Umso wichtiger sind gerade für einstige Nazi-Opfer die anderen
Bilder, die von Solidarität und Hilfsbereitschaft. «Es ist wichtig,
dass Deutschland in der Flüchtlingsfrage eine Haltung an den Tag
legt, die nicht auf Abschottung zielt, sondern auf menschliche
Lösungen», betont Stern. «Deutschland zieht die richtigen Lehren aus

seiner Geschichte. Die Judenverfolgung der Nazis und später der
Zweite Weltkrieg waren damals ursächlich für gewaltige
Flüchtlingsströme.

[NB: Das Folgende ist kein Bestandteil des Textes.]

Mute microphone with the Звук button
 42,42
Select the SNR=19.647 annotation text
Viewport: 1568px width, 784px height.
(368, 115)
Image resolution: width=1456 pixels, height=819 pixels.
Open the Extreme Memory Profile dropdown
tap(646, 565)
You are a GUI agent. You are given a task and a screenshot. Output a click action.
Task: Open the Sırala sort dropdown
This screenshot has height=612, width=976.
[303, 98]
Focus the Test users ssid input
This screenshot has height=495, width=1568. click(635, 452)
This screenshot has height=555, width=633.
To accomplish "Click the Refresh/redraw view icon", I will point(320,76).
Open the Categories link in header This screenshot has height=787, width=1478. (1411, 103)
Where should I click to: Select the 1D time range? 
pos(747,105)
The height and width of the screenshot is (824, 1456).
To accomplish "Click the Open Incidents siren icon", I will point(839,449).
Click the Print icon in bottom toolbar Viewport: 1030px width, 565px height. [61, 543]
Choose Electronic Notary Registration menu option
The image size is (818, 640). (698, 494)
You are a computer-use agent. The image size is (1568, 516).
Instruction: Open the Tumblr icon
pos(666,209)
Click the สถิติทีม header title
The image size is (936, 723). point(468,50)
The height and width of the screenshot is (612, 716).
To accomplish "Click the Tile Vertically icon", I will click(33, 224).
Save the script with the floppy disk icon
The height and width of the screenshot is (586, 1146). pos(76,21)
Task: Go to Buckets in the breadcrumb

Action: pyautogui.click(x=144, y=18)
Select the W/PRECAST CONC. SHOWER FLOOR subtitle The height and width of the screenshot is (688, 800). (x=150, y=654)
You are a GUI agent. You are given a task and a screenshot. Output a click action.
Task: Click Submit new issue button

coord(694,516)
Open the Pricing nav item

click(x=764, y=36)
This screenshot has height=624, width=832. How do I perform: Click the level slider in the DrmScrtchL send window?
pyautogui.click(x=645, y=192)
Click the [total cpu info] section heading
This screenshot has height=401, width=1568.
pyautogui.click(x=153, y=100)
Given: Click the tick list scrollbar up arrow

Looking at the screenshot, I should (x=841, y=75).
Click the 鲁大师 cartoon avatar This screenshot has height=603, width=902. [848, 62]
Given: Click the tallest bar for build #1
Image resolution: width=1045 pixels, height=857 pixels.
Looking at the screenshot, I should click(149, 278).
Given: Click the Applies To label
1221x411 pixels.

Die gewaltige Welle der Solidarität überrascht,

aber sie tut gut.»

Ganz so positiv sieht Kent die Lage nicht. «Wie über die Not und die
Probleme der Flüchtlinge heute an vielen Orten gesprochen wird, das
ist gefühlskalt und hetzerisch», meint er. «Ich bin mir nicht mehr
sicher, ob die Welt, in die heute Kinder hineingeboren werden, nicht
noch weniger vertrauenswürdig ist als die, in die wir hineingeboren
wurden. Das ist ein sehr bitteres Fazit für einen alten Mann.»